Dr. Otto Warburg, "On The Origin of Cancer Cells,"
SCIENCE, (FEB. 24, 1956) Volume 123, Number 3191, pp. 309-314.
Professor Warburg was director of the Max Planck Institute for Cell Physiology, Berlin-Dahlem, Germany. This article is based on a lecture delivered at Stuttgart on 25 May 1955 before the German Central Committee for Cancer Control.
The era in which the fermentation of the cancer cells or its importance in carcinogenesis could be disputed is over, and no one today can doubt that we understand the origin of cancer cells from damaged respiration and the excessive fermentation of cancer cells.
We now understand the chemical mechanism of respiration and fermentation almost completely. We know that cancer cells can obtain approximately the same amount of energy from fermentation as from respiration, whereas the normal body cells obtain much more energy from respiration than from fermentation. For example, the liver and the kidney of an adult animal obtain about 100 times as much energy from respiration as from fermentation.
Injuring of Respiration
Since the respiration of all cancer cells is damaged, the question is, 'How can the respiration of body cells be injured?' Of this damage to respiration, it can be said at the outset that it must be irreversible, since the respiration of cancer cells can never return to normal. Second, the injury to respiration must not be so great that the cells are killed, for then no cancer cells could result.
One method for the destruction of the respiration of body cells is removal of oxygen. If, for example, embryos are exposed to an oxygen deficiency for some hours and then placed in oxygen again, 50 percent more or more of the respiration in destroyed. The cause of this destruction of respiration is lack of energy. The cells need their respiratory energy to preserve their structure, and if respiration is inhibited, both structure and respiration disappear.
Another method for destroying respiration is respiratory poisons. From the standpoint of energy, this method comes to the same result as the first method. No matter whether oxygen is withdrawn from the cell or whether the oxygen is prevented from reacting in the cell by a poison, the result is the same in both cases - namely, impairment of respiration from lack of energy.

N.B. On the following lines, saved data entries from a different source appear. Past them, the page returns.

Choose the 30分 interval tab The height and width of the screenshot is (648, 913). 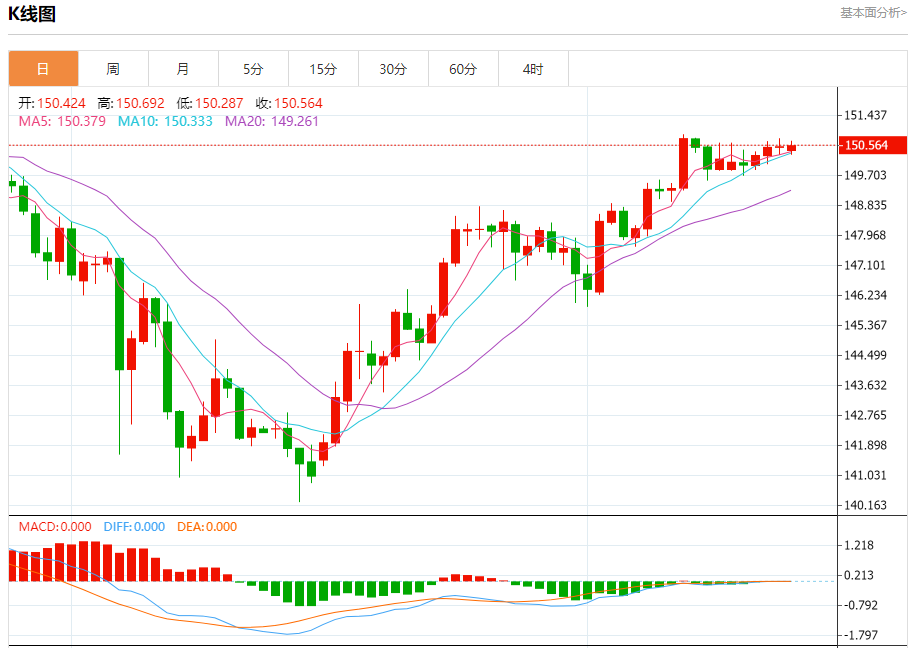pyautogui.click(x=393, y=69)
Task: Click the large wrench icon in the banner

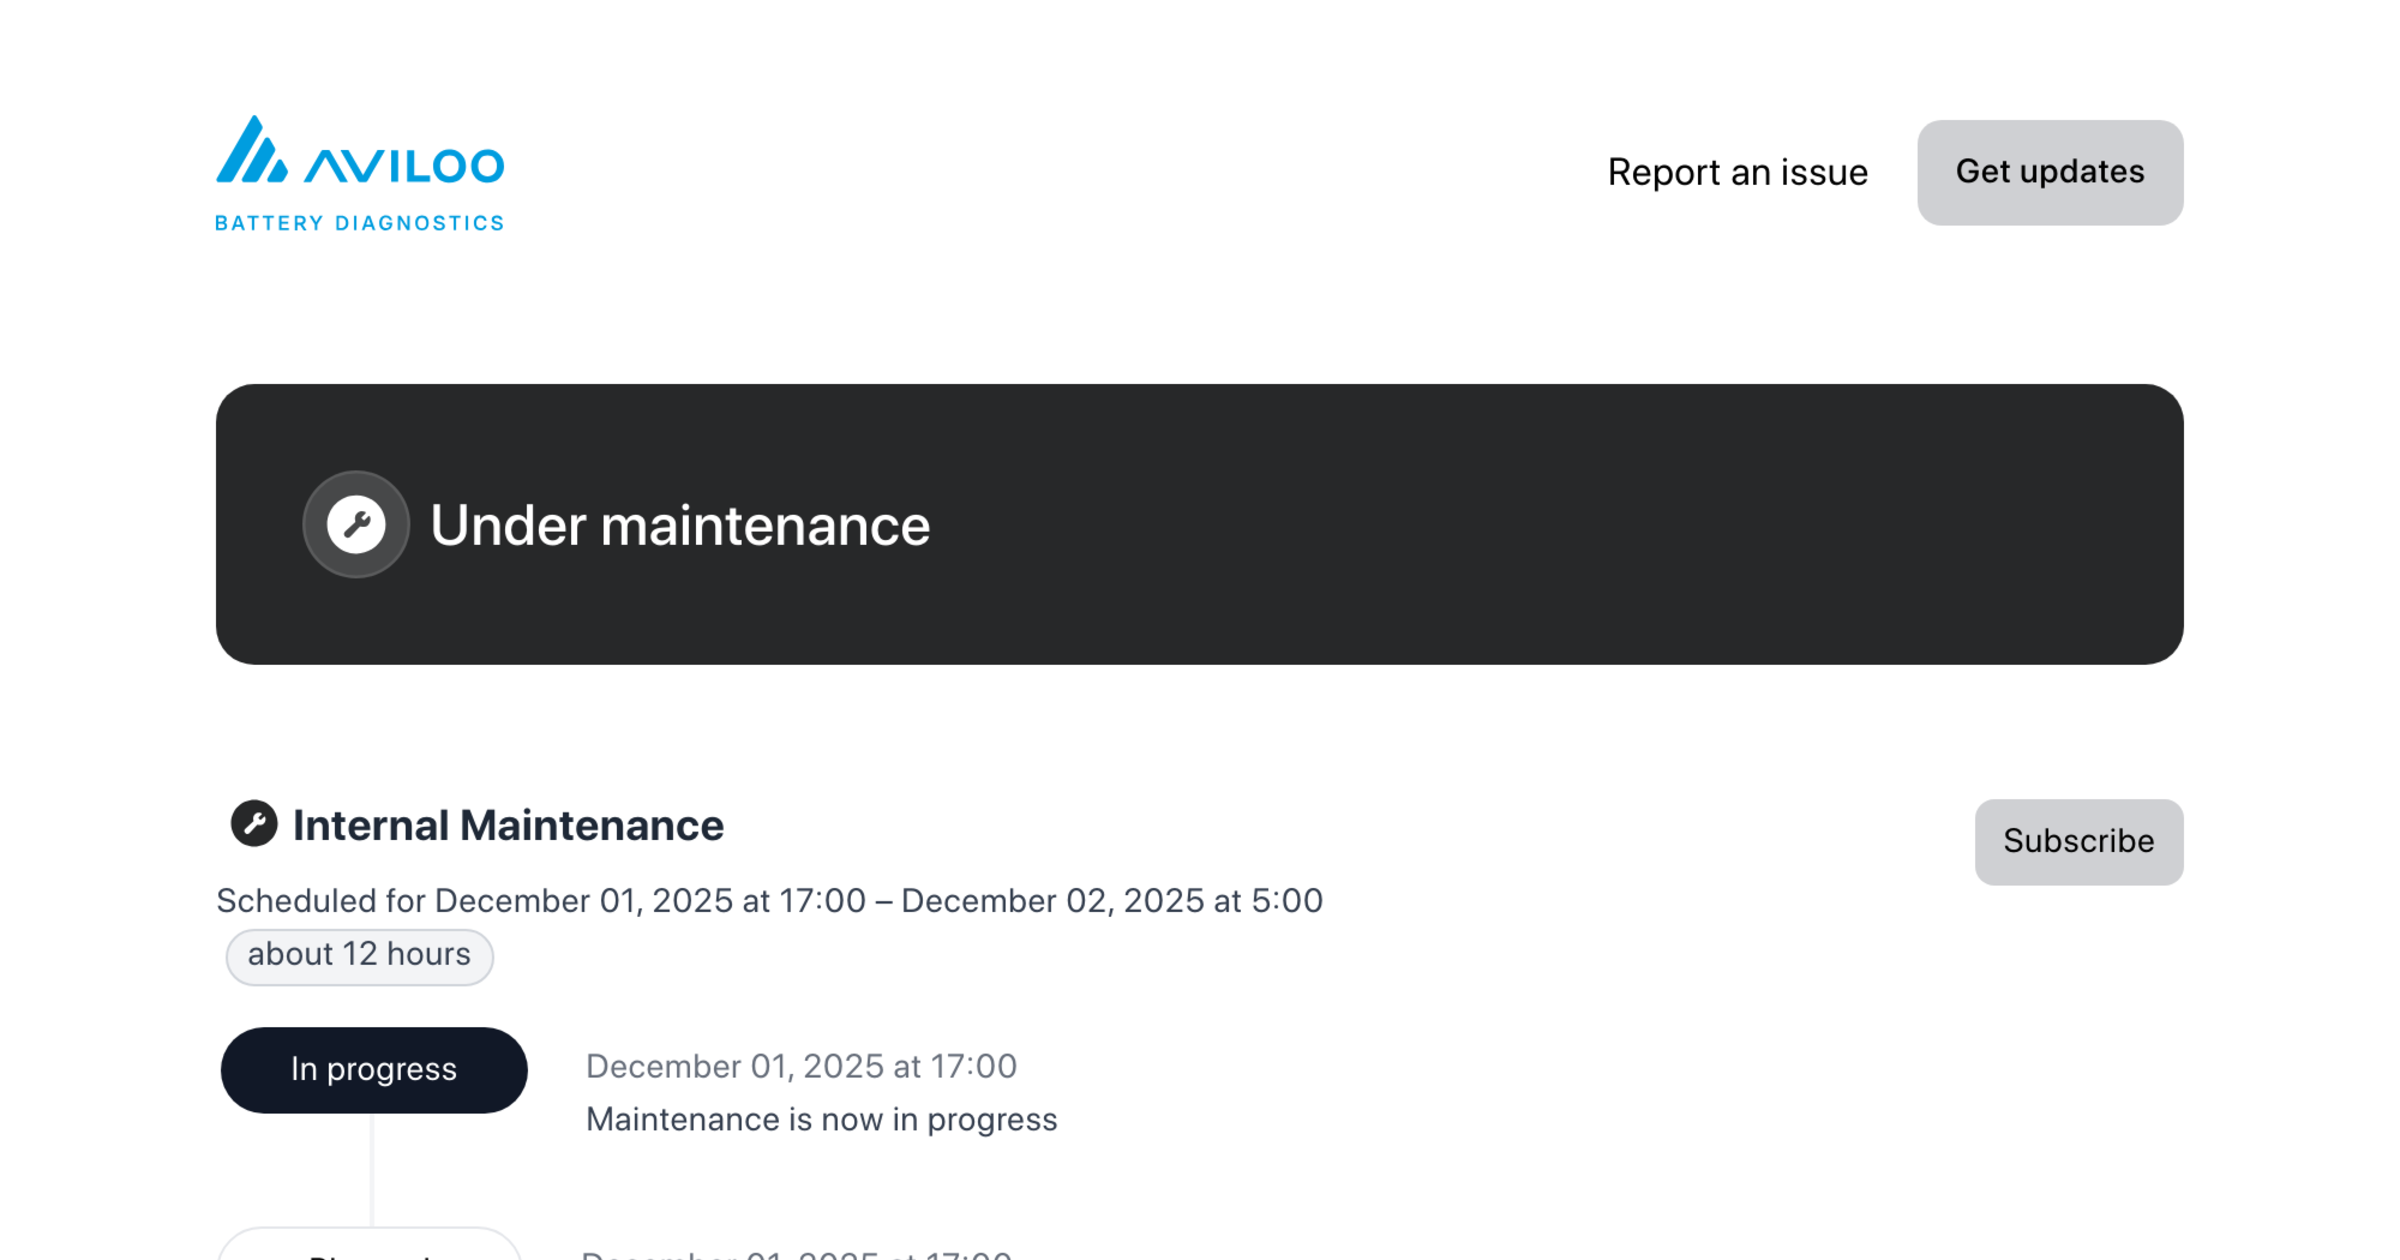Action: tap(356, 524)
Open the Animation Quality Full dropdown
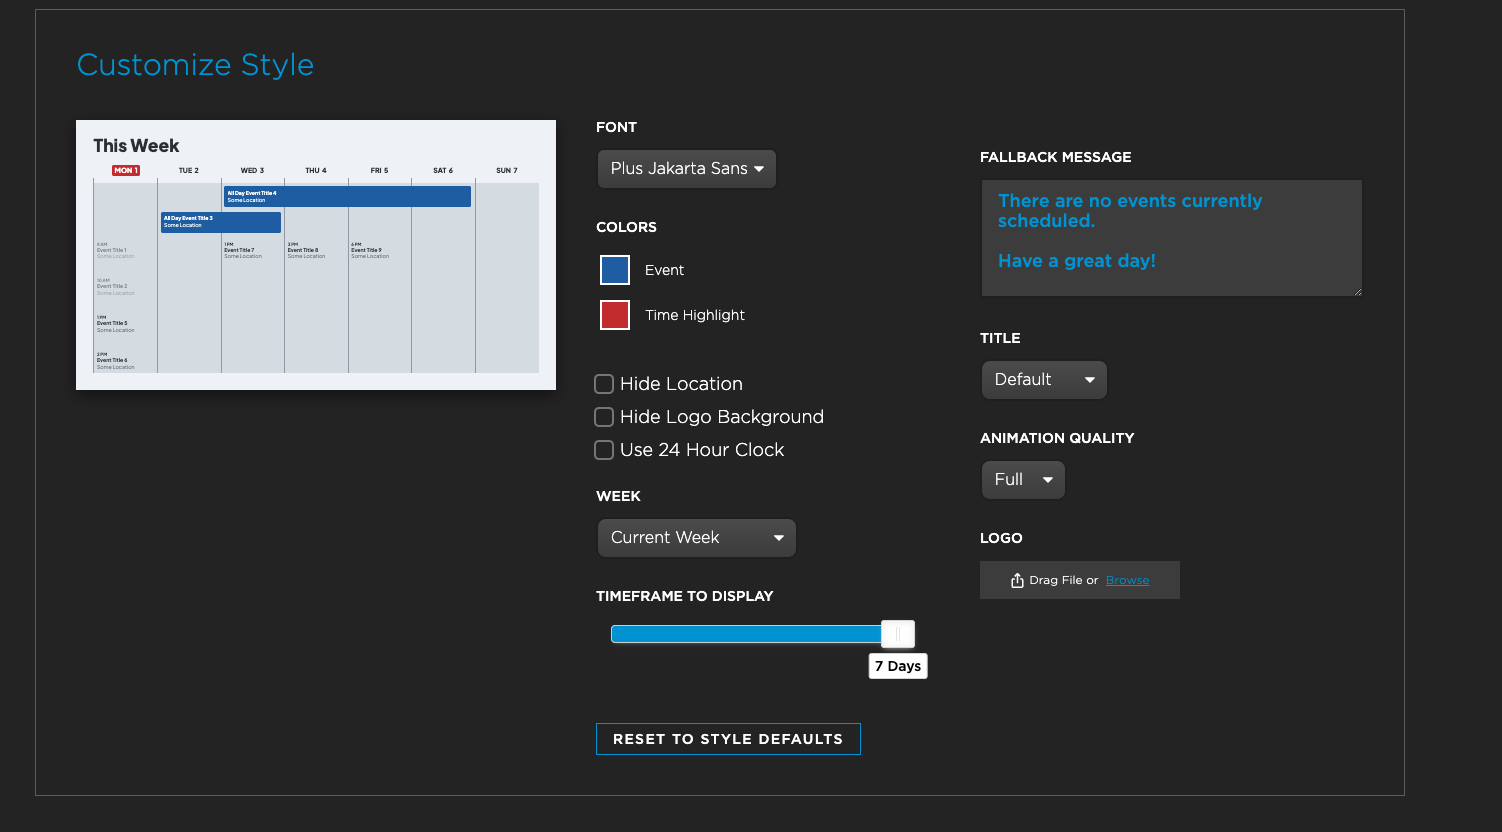The image size is (1502, 832). (1022, 480)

The first notable experimental induction of cancer by oxygen deficiency was described by Goldblatt and Cameron (3), who exposed heart fibroblasts in tissue culture to intermittent oxygen deficiency for long periods and finally obtained transplantable cancer cells. Clinical experiences along these lines are innumerable: the production of cancer by intermittent irritation of the outer skin and of the mucosa of internal organs, by the plugging of the excretory ducts of glands, by cirrhoses of tissues, and so forth. In all these cases, the intermittent irritations lead to intermittent circulatory disturbances. Probably chronic intermittent oxygen deficiency plays a greater role in the formation of cancer in the body than does the chronic administration of respiratory poisons.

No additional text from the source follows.